- _TEXT FOR ANALYSIS_
[Start of Attachment]

【Member Papers】Ultra-highly linear Ga₂O₃-based cascade heterojunctions optoelectronic synapse with thousands of conductance states for neuromorphic visual system

      Researchers from the Northeast Normal University have published a dissertation titled "Ultra-highly linear Ga₂O₃-based cascade heterojunctions optoelectronic synapse with thousands of conductance states for neuromorphic visual system" in light: science & applications.

Project Support

      Li and X. Shan contribute equally to this work. This work was supported by the NSFC for Distinguished Young Scholars (No. 52025022), the Scientific Research Innovation Capability Support Project for Young Faculty (ZYGXQNJSKYCXNLZCXM-I10), the NSFC Program (Nos. U23A20568, 52372137, 52402175, 62404038), the China Postdoctoral Science Foundation GZB20240135, the Funding from Jilin Province (No. 20230402072GH).

[End of Attachment]

- _WHAT THE TASK REQUIRES_
Extend the announcement of the Ga₂O₃ optoelectronic synapse paper, picking up after its final sentence on funding. The material has no connection to the announcement of the Ga₂O₃ synapse paper.

- _DATASET EXCERPT_

[Start of Attachment]

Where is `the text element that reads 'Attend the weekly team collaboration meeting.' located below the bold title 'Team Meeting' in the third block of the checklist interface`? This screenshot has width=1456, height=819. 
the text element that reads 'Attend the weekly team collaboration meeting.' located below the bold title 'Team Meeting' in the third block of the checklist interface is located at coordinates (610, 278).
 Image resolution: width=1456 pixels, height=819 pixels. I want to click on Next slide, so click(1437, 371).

[End of Attachment]

- _RESPONSE TO THIS TASK_
Background

      Biologies acquire external visual information through a collaborative cooperation between the eyes and the brain. The retina detects and preprocesses this visual data and then relays it to the visual cortex for more sophisticated perceptual analysis. Neuromorphic visual systems (NVS) draw inspiration from the biological visual system, replicating its in-sensor computing capabilities with a fusion of information sensing, memory, and processing. Unlike traditional computer vision systems, which are based on von Neumann architectures and are hindered by decision-making delays, the all-in-one NVS offers a highly compact solution that streamlines circuit design, enhances processing efficiency, and diminishes power consumption. In the fast-evolving landscape of electronic technologies, including artificial intelligence and the Internet of Things, the development of NVS is attracting growing interest and is emerging as a leading edge in research.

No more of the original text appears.